◆ **Short problem**
Write out the rows as a numbered list, starting at the first line and ending at the line that contains "coord(127,17)", with blank lines left out. Leave the pictures out of your answer.

======== Entries supplied

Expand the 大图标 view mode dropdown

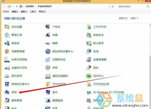134,18
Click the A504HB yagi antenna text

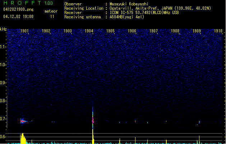coord(127,17)
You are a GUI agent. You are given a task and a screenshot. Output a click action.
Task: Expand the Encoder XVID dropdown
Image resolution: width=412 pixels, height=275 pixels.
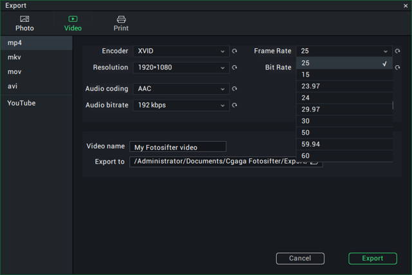tap(181, 51)
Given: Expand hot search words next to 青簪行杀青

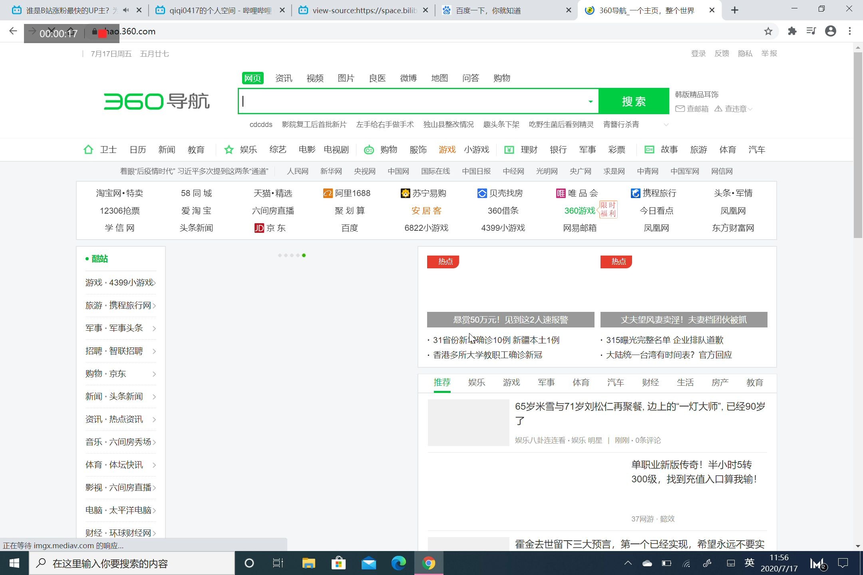Looking at the screenshot, I should pos(666,125).
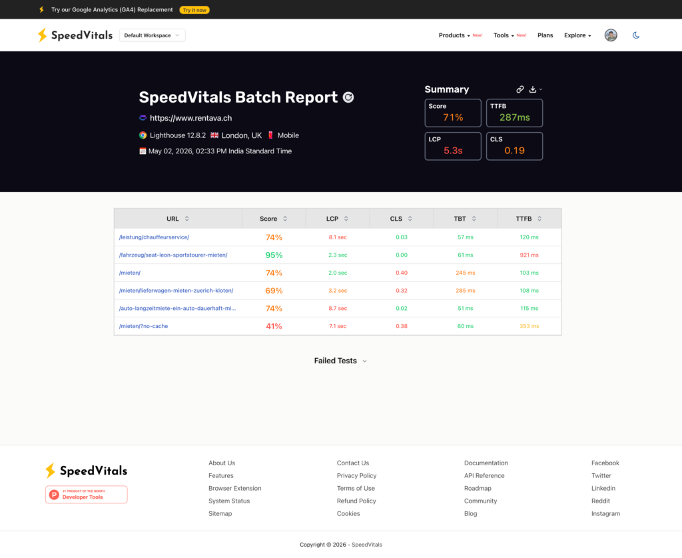Screen dimensions: 682x558
Task: Click the Product of the Month badge
Action: coord(87,495)
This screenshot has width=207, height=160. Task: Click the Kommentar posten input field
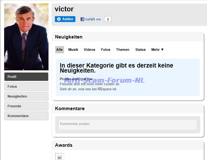(127, 124)
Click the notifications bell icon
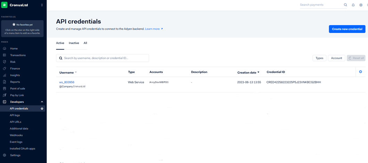 (x=353, y=5)
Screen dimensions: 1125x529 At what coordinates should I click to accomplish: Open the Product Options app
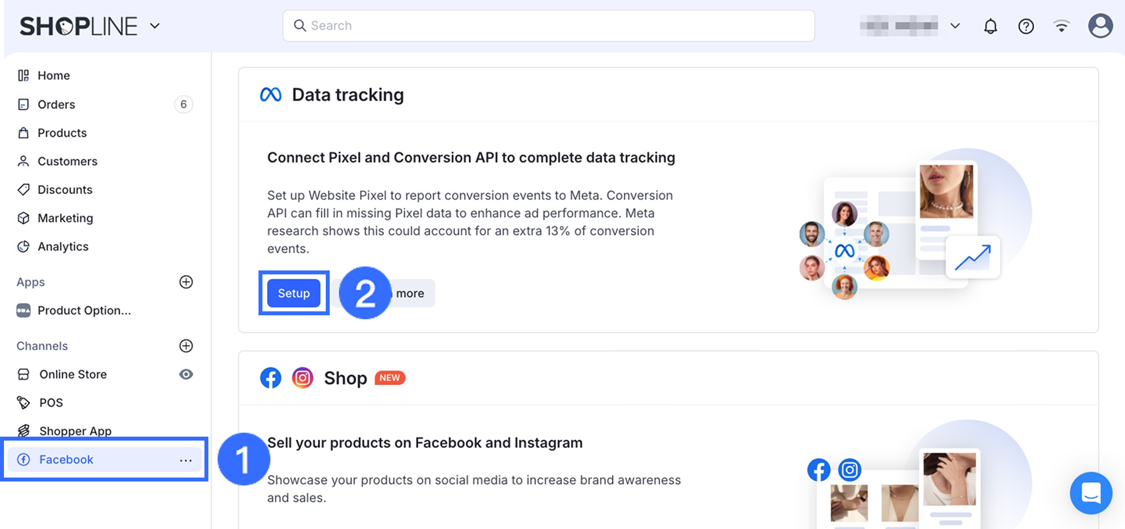[x=84, y=311]
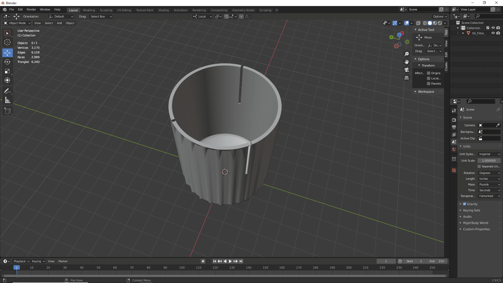Open the Unit System dropdown
This screenshot has height=283, width=503.
point(489,154)
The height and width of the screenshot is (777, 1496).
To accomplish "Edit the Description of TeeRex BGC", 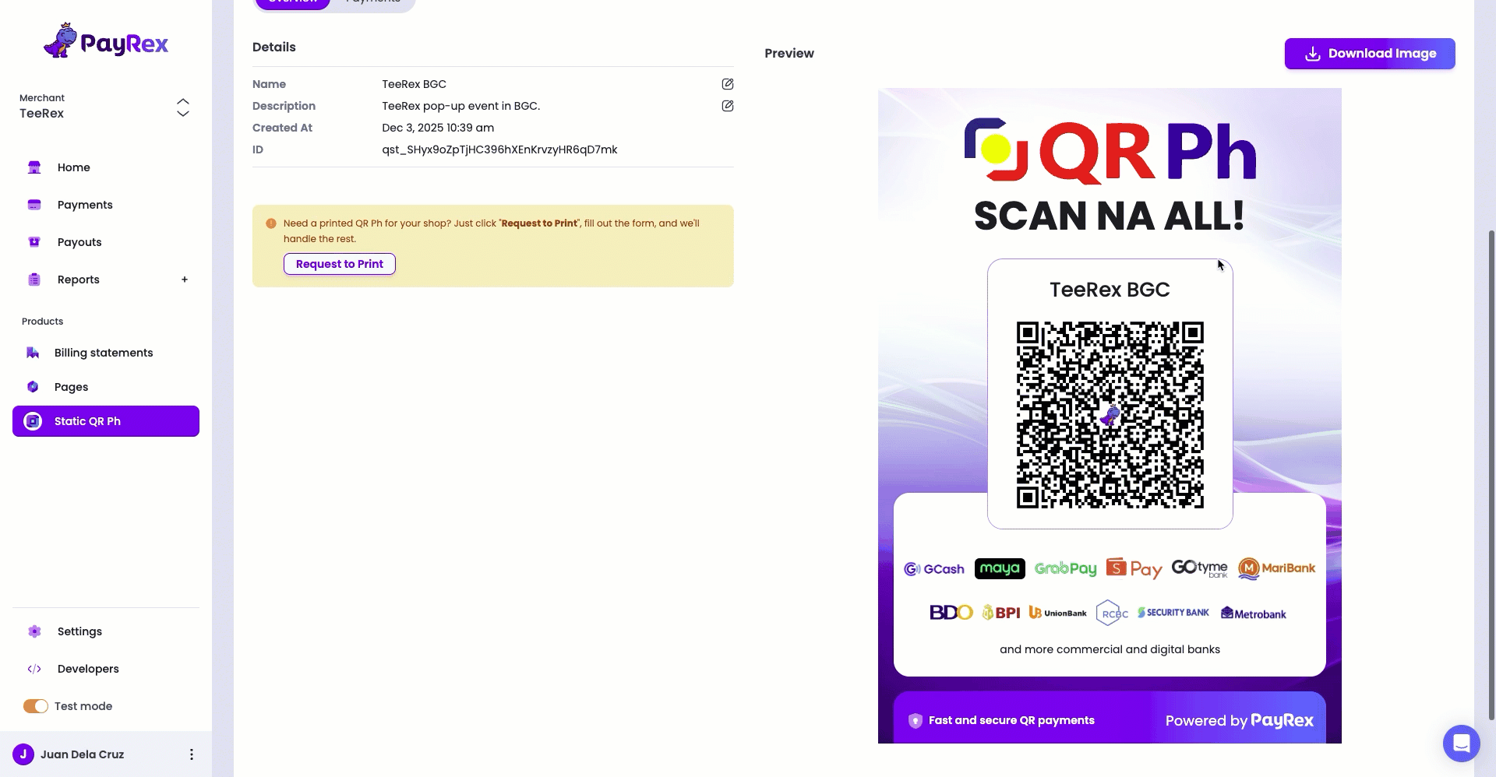I will [726, 105].
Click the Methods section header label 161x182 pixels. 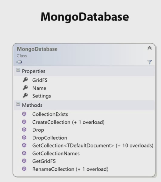[32, 105]
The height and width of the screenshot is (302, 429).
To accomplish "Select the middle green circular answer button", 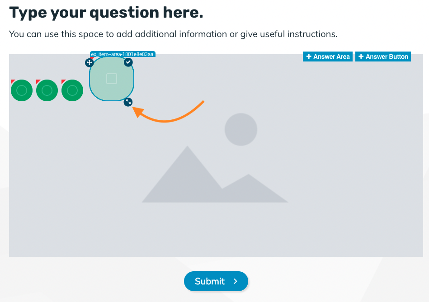I will click(x=47, y=90).
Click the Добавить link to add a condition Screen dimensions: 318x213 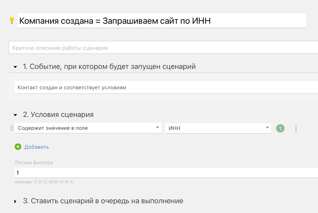(x=36, y=147)
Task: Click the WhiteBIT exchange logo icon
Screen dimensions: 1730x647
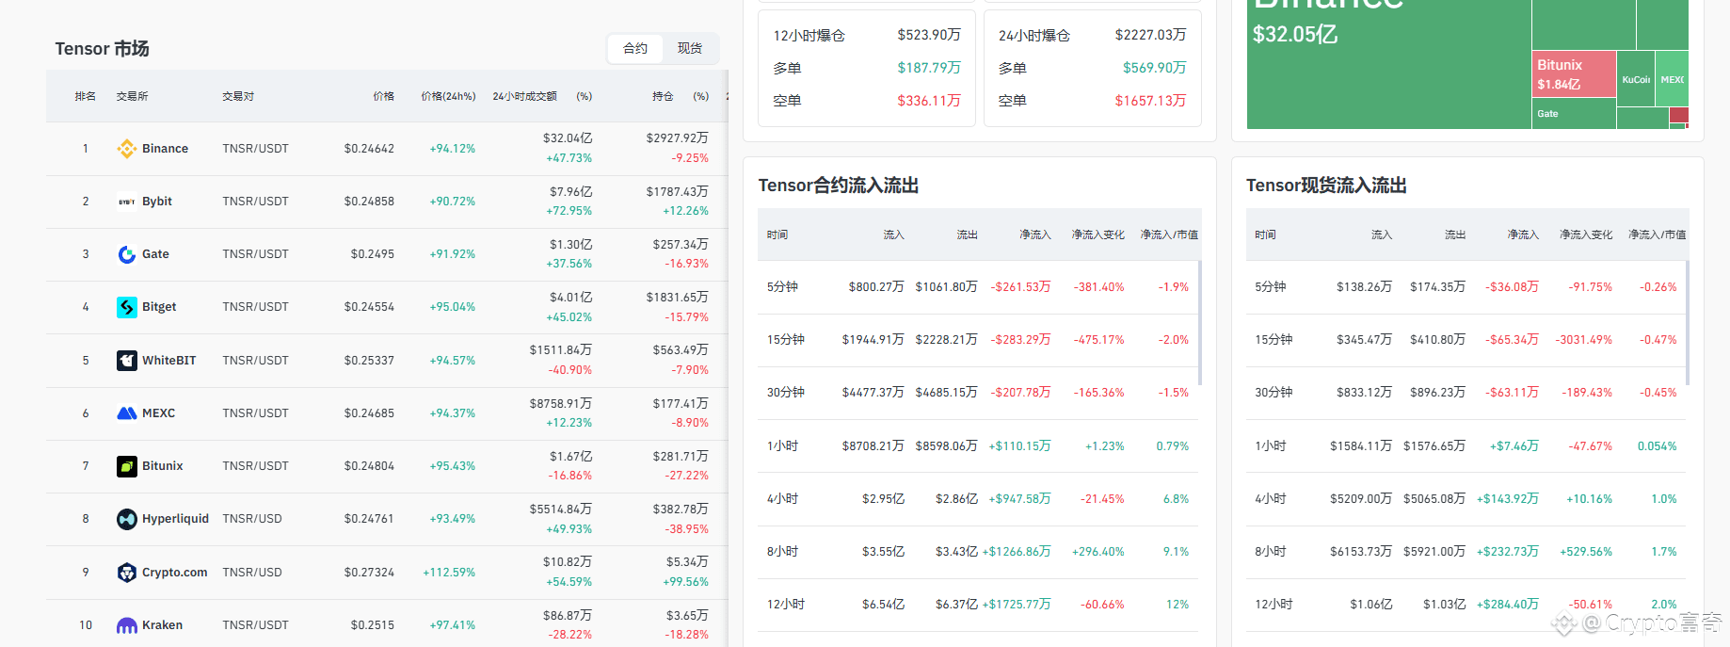Action: pos(126,361)
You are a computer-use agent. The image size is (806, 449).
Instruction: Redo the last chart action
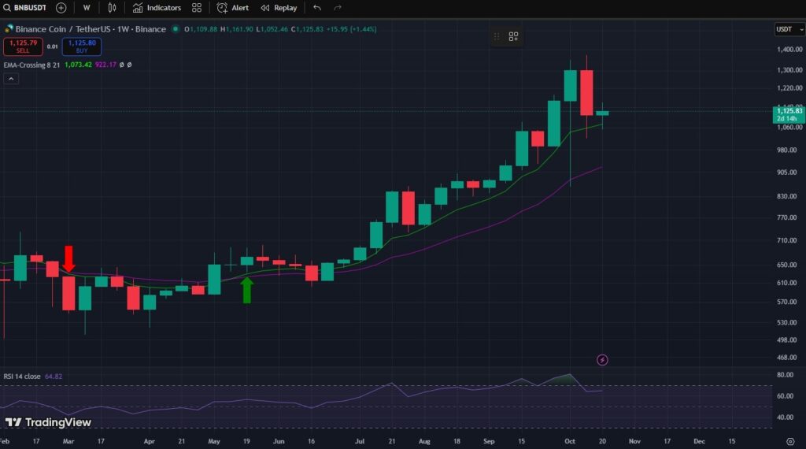tap(338, 8)
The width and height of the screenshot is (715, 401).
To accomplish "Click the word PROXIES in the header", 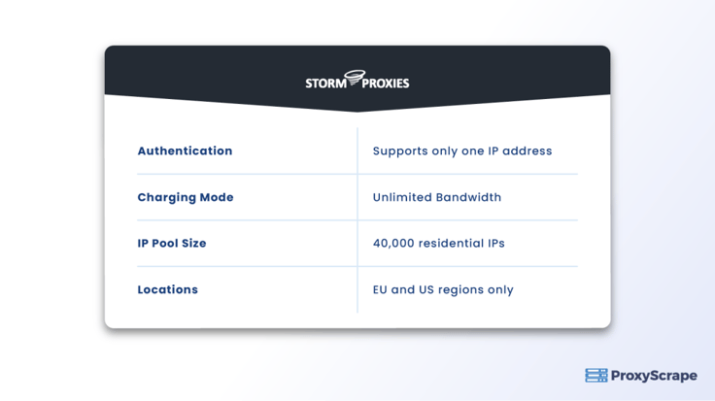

================

◆ **Exercise result**
1. Expand the 大图标 view mode dropdown
2. 134,18
3. Click the A504HB yagi antenna text
4. coord(127,17)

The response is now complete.